Pearl Ubungen: Urban Dancer: Filipina American Contemporary dance performance
Leon Sun: Author/painter/ poet offers little snippets of insight and wisdom that grow out of day-to-day life with “Nikki” his Siberian husky.
David Yun: Film Maker has shown his works internationally in festivals from New York to Madrid, Sydney top Seoul.
COME TO THE SALON! SONGWRITING – POETRY – STORYTELLERS – FILM & PHOTOGRAPHY – MUSIC – DANCE – AND MORE! There’s no other Arts event like this in town: performances, discussions afterwards, communities of creativity in conversation… this is cultural activism.
Once again I am confused by institutional affiliation. By extension, I am also confused about “grassroots” community affiliation. I realize I shy away from such “official” affiliations, and tend to migrate from organization to organization, picking up temporary stints in those various places, whether it’s Hyphen magazine, Kearny Street Workshop, Mills College, Small Press Traffic, my official time spent there is always brief.
I bring this up now because of yesterday evening’s gathering in honor of guest NY-based Fay Chiang at Eth-Noh-Tec, the home and performance space of gracious hosts, Robert Kikuchi-Yngojo and Nancy Wang. We were invited by local artist Nancy Hom. Also in attendance was Shizue Siegel whom I haven’t seen in a few years now. Throughout the course of the evening, we were engaged in discussions regarding the work of being an artist, of being public and promoting ourselves.

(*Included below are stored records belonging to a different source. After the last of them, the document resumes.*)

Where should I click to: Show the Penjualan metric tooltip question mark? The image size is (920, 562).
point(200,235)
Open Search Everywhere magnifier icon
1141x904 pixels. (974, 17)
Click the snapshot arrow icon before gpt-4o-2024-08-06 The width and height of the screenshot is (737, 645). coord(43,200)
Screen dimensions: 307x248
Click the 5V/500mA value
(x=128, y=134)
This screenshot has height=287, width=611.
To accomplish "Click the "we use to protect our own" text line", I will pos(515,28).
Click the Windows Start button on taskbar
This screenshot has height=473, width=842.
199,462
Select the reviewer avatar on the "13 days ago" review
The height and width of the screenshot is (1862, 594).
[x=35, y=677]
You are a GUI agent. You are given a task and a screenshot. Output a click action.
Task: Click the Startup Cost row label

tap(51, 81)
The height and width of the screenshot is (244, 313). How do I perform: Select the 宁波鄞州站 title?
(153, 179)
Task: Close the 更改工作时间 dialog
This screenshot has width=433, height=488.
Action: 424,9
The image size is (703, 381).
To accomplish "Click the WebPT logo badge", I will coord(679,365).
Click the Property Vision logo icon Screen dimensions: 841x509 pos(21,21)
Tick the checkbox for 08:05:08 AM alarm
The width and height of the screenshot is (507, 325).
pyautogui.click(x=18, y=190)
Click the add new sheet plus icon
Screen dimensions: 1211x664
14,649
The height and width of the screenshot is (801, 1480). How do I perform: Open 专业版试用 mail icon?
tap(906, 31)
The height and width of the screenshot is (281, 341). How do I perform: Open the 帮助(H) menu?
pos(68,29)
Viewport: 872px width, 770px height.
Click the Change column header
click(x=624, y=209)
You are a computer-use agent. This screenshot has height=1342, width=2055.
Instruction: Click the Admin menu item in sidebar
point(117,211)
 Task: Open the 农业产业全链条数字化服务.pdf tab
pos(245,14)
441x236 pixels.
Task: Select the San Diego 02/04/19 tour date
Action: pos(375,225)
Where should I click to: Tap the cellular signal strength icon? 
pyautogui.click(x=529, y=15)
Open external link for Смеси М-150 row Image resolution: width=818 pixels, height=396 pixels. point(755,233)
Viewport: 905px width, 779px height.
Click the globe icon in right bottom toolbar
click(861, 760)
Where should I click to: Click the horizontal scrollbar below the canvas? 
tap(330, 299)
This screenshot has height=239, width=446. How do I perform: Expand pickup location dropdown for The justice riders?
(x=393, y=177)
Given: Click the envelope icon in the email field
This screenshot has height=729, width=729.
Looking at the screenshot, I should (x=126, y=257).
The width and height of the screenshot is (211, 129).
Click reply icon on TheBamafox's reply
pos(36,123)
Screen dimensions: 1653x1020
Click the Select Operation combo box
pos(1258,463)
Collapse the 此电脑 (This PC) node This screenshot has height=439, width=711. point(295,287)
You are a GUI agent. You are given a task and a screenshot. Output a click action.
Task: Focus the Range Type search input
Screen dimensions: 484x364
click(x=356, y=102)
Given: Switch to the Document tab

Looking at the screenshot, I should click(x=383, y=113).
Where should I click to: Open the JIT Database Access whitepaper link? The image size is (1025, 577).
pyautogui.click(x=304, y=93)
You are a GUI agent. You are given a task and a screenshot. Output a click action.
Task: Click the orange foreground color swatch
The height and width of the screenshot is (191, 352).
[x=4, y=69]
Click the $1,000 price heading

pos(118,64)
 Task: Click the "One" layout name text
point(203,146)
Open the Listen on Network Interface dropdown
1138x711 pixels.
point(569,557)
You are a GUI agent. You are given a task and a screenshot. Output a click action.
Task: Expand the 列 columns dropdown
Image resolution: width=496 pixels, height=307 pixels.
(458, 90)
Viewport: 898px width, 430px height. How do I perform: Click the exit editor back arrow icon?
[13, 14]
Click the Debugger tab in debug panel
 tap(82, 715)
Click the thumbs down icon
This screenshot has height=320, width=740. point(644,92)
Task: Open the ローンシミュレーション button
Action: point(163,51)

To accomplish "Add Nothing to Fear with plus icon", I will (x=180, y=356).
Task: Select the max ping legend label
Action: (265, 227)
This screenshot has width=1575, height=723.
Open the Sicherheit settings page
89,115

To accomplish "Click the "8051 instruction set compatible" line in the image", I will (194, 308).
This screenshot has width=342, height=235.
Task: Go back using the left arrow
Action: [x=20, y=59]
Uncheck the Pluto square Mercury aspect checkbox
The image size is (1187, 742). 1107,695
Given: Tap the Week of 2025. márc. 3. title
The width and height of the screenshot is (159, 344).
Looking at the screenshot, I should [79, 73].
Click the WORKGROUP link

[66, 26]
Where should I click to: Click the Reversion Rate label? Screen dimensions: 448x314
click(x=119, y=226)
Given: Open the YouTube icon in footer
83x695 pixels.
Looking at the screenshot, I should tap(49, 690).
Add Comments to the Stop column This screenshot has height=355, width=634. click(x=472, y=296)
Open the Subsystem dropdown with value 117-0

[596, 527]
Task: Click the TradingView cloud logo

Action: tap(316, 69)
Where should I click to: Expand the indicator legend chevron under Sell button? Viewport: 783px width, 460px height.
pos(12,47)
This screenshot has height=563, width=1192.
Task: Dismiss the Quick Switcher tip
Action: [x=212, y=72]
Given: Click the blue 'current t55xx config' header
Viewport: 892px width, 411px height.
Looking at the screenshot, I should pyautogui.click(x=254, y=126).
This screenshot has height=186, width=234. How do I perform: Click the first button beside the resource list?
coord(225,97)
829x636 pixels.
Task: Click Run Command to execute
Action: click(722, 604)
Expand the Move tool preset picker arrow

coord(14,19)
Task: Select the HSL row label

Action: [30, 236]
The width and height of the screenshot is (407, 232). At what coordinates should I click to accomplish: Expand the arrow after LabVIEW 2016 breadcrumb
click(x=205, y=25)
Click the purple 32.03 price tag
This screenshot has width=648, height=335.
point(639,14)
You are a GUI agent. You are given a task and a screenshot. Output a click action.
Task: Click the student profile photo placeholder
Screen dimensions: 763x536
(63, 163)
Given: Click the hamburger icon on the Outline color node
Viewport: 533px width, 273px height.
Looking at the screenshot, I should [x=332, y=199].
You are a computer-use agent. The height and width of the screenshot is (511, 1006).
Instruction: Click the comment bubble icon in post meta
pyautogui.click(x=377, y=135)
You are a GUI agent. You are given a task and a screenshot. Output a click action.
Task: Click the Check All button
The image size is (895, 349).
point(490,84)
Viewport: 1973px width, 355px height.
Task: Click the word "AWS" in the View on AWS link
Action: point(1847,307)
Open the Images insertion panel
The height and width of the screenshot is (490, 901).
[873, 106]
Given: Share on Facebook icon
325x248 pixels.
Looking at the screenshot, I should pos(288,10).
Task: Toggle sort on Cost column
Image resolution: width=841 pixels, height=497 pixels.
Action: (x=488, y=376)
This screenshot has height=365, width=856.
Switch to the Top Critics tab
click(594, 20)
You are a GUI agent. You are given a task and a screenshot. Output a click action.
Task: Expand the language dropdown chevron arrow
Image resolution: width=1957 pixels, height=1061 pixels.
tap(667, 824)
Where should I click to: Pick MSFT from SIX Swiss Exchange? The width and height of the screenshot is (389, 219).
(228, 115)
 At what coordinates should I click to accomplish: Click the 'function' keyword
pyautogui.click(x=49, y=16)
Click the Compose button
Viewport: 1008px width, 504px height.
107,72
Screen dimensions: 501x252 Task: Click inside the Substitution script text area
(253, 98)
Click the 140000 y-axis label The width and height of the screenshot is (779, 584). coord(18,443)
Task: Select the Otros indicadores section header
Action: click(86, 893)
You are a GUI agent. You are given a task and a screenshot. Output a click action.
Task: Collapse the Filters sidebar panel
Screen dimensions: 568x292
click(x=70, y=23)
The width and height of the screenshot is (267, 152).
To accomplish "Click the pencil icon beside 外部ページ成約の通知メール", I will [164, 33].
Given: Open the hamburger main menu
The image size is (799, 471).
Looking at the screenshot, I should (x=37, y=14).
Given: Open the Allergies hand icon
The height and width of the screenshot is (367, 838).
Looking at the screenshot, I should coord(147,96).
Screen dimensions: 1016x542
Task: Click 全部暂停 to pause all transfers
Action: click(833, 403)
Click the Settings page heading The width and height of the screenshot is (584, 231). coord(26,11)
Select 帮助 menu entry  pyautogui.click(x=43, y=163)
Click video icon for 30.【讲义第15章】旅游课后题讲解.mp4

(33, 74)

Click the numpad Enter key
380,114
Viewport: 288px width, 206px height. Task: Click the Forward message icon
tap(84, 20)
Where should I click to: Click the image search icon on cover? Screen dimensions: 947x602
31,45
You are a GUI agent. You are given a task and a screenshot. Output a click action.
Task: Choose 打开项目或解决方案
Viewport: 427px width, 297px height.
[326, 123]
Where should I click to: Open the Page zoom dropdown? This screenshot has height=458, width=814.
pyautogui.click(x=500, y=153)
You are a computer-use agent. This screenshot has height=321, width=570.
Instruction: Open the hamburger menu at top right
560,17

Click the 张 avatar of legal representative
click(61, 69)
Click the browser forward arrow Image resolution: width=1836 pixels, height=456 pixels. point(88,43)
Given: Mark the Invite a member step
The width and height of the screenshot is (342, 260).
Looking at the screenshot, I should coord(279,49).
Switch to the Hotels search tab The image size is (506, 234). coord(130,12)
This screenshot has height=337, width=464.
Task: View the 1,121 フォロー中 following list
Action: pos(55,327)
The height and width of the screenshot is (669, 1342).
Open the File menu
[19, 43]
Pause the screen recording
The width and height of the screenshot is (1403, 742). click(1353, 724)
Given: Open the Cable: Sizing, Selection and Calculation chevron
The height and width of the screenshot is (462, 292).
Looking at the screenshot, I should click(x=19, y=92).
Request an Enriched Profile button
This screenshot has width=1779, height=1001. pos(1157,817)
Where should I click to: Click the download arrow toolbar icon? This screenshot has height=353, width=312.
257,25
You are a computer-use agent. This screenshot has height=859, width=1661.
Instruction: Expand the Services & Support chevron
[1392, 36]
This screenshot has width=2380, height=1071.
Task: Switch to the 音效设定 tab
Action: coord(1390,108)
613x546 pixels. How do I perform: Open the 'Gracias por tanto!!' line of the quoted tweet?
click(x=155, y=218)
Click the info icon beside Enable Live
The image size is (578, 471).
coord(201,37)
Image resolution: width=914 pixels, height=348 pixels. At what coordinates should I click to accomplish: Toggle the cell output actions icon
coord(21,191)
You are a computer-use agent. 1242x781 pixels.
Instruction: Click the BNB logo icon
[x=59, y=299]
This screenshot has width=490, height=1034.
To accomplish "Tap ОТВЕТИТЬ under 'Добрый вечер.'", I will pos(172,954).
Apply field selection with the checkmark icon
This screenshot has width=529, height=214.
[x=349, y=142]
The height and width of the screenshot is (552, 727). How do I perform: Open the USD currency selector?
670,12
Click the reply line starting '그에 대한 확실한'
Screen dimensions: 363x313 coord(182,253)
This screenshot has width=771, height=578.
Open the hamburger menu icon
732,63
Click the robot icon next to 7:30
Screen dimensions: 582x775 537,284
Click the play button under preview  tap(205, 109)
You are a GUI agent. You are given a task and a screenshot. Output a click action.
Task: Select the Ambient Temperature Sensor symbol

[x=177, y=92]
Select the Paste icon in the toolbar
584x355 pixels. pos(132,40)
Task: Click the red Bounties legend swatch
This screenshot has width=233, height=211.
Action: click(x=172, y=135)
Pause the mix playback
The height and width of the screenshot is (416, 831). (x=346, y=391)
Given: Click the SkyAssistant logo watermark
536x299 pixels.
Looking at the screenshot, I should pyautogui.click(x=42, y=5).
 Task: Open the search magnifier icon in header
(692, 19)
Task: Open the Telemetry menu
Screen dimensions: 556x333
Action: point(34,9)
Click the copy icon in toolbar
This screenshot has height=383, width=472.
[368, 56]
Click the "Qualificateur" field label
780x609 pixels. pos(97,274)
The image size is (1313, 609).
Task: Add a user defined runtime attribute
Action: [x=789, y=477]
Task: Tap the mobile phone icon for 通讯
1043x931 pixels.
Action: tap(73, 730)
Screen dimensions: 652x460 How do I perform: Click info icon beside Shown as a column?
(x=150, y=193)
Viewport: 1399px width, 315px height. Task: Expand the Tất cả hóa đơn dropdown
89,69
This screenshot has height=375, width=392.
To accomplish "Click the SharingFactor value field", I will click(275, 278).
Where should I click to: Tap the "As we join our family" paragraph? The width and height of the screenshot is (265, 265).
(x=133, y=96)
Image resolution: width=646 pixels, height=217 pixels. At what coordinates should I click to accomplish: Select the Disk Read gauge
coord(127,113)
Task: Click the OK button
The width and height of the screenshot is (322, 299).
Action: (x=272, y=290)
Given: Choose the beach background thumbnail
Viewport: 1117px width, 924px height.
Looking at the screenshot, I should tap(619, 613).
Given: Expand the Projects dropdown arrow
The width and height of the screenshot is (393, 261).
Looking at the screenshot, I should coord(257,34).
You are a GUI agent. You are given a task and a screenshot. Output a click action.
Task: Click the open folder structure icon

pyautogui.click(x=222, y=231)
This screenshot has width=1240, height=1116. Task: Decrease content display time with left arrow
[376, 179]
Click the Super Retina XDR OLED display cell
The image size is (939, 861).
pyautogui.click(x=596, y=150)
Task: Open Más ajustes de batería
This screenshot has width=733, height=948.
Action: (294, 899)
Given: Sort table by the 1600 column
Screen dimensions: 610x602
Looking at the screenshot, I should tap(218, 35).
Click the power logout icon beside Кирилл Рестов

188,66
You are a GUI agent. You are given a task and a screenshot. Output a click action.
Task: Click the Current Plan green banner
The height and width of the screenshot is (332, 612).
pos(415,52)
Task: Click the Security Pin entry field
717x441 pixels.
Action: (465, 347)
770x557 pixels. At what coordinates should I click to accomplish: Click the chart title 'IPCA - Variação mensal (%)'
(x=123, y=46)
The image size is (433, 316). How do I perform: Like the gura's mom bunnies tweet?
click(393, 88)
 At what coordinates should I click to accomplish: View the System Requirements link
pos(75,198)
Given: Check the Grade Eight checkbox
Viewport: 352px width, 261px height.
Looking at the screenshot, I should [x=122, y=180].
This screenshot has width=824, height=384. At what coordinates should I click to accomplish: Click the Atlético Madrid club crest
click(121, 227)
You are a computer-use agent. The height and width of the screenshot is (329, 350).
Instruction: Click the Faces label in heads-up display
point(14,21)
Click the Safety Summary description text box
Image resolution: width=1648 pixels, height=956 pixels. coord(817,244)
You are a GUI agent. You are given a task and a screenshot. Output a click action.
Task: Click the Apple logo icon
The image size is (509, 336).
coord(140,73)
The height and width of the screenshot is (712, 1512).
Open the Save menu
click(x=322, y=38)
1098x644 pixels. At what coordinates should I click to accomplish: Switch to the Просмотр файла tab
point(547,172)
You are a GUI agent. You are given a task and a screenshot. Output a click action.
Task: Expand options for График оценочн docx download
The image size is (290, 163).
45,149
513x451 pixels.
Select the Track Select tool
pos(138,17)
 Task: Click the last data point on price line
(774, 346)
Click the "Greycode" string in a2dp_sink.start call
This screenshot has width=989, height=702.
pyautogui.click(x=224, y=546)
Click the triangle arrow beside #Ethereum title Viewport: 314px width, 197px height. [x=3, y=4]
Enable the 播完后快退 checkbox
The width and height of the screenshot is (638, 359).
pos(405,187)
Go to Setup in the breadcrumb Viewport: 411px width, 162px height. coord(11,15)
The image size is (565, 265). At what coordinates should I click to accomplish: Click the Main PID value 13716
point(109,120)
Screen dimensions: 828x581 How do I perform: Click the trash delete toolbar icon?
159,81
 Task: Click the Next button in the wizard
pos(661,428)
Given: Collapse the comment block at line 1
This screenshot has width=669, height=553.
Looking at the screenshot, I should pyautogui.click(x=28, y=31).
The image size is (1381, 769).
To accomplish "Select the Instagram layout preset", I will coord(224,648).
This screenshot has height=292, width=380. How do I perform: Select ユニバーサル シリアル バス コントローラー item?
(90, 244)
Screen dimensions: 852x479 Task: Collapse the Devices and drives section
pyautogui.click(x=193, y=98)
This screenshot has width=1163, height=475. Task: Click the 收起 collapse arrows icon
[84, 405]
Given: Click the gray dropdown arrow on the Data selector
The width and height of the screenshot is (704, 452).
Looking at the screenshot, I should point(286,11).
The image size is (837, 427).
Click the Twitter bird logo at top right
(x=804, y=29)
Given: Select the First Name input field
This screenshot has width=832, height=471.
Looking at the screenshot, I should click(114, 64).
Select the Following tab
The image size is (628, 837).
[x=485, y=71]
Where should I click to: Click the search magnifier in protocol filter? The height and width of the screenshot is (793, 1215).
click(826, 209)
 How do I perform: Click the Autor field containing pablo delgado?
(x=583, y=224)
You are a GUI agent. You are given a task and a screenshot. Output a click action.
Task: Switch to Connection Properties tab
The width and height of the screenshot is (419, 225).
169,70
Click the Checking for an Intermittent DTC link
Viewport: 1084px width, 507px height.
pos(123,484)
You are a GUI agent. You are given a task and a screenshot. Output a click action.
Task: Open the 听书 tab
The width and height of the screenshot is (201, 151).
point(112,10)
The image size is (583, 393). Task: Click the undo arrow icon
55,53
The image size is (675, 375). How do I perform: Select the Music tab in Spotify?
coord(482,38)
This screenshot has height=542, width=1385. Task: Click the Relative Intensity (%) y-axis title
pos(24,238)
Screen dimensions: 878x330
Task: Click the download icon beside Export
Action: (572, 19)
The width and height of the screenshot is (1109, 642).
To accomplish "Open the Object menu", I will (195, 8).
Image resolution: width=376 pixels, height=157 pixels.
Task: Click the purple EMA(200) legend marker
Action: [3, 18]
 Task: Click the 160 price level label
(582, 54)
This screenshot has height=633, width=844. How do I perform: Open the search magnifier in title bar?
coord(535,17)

As for Robert, I’d met briefly, many years ago at a Filipinos for Affirmative Action (FAA) conference, during a round table session on Filipino Americans in the arts. I must have been about 20 or 21 year old at the time, a spoken word artist, and I hadn’t yet finished college. I’d only newly been exposed to Asian American writers and artists, and their presence alone was blowing my mind. that’s when I began envisioning possibilities for a vocation as a writer. Writing would not be my “hobby,” that thing I did on the side and on the sly, as I held down a sensible and lucrative and practical job. Sensible immigrant daughter.